▶ Items listed in a dataset
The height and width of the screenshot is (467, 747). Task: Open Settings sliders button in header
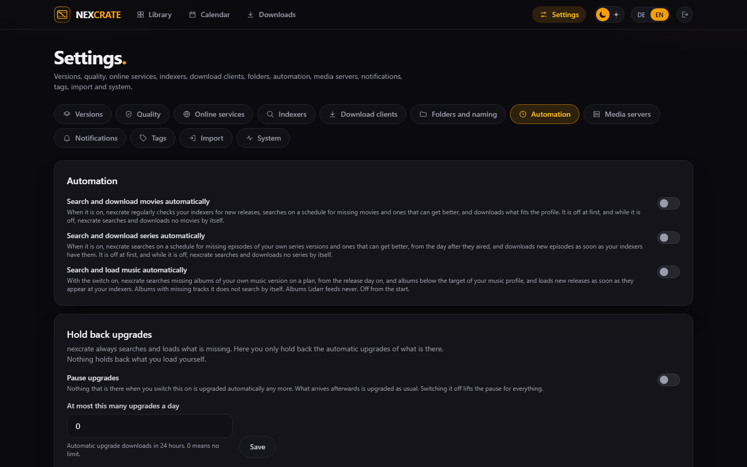click(559, 15)
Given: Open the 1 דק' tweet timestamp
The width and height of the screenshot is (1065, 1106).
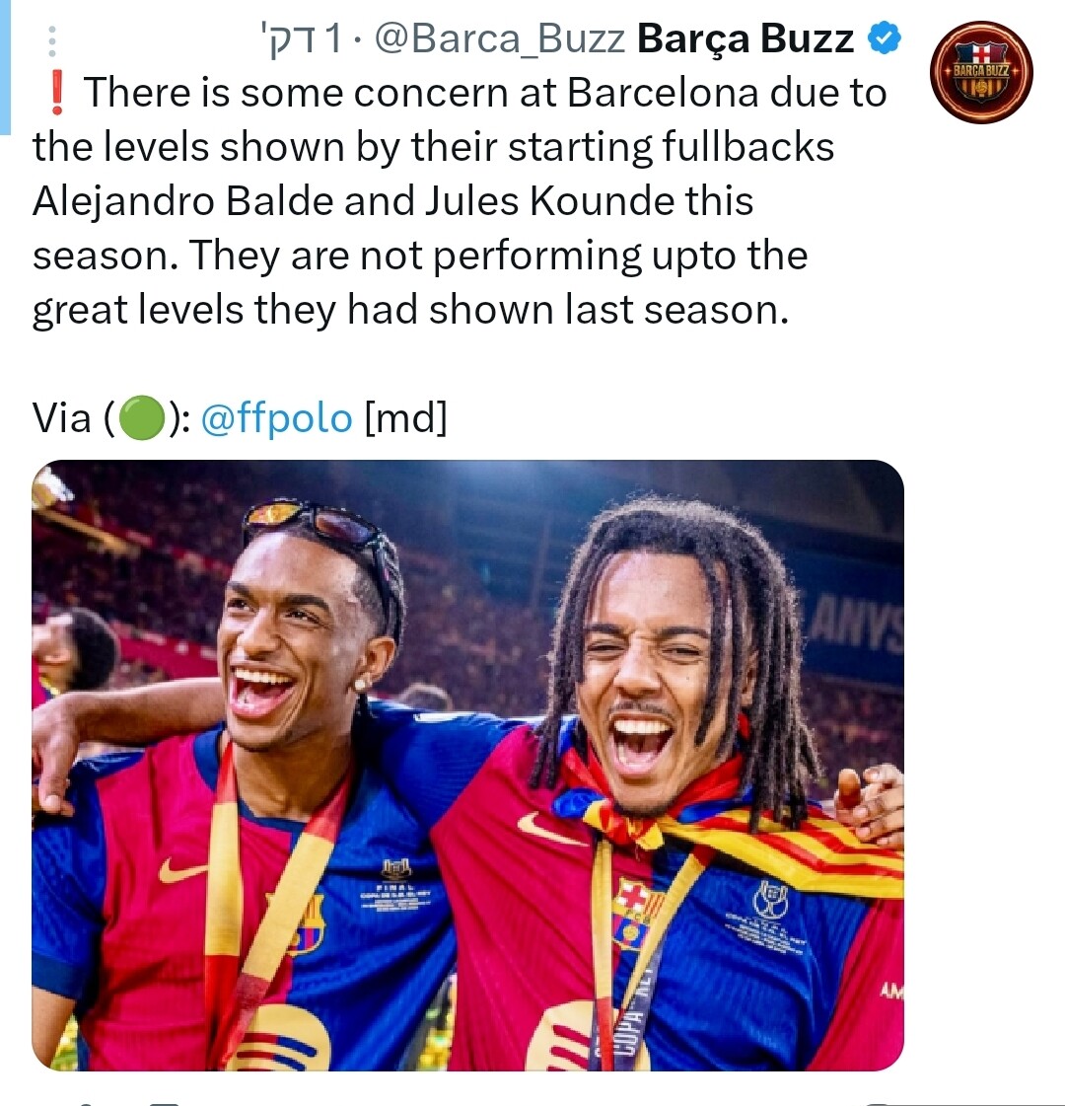Looking at the screenshot, I should click(x=301, y=38).
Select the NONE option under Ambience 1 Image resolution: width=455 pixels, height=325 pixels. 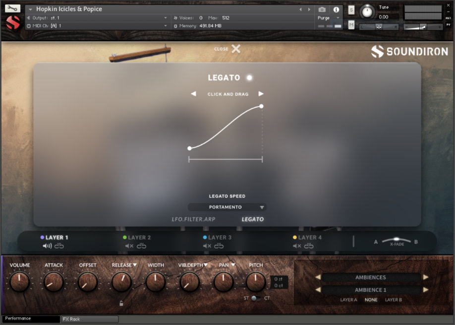371,300
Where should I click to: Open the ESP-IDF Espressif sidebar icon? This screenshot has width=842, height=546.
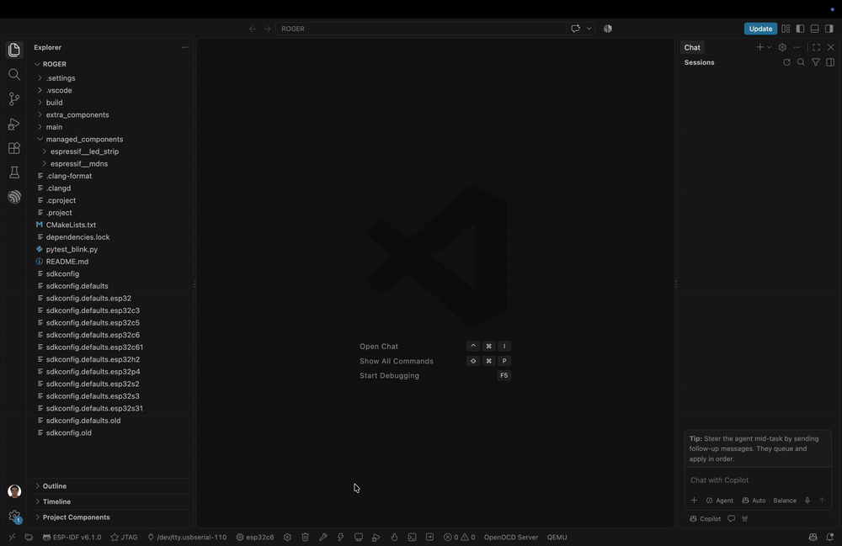[x=14, y=197]
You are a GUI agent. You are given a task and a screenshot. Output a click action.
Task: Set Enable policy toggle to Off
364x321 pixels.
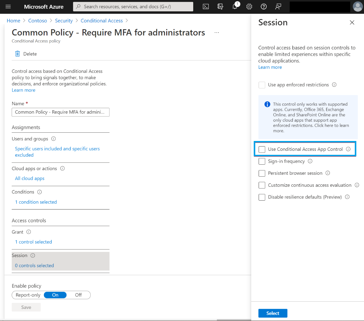tap(78, 295)
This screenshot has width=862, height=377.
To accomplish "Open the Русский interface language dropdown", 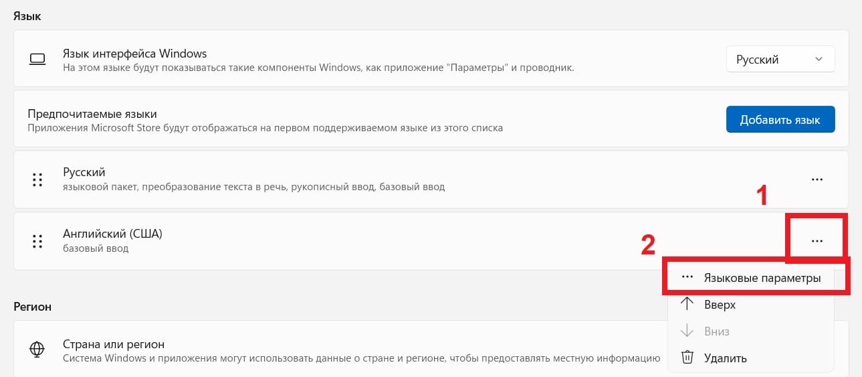I will (780, 59).
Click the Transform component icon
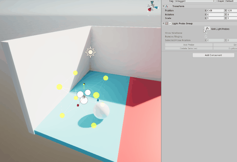The height and width of the screenshot is (162, 237). (167, 6)
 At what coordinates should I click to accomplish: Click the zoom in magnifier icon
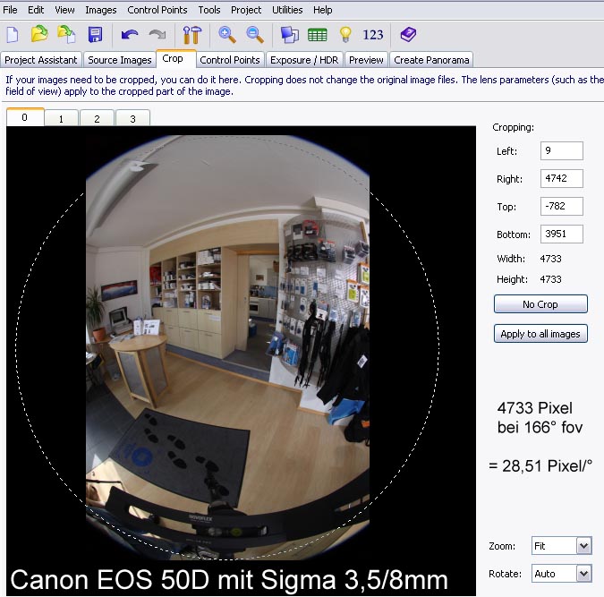point(227,35)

▶ PROBLEM
Please repeat, exactly and with nothing else, the lines from the one containing "Click the Transform component icon" to the last line of the entries, both included, excluding any pictures.

▶ TASK RESULT
Click the Transform component icon
The height and width of the screenshot is (162, 237). (167, 6)
 At what coordinates should I click to accomplish: Click the zoom in magnifier icon
point(227,35)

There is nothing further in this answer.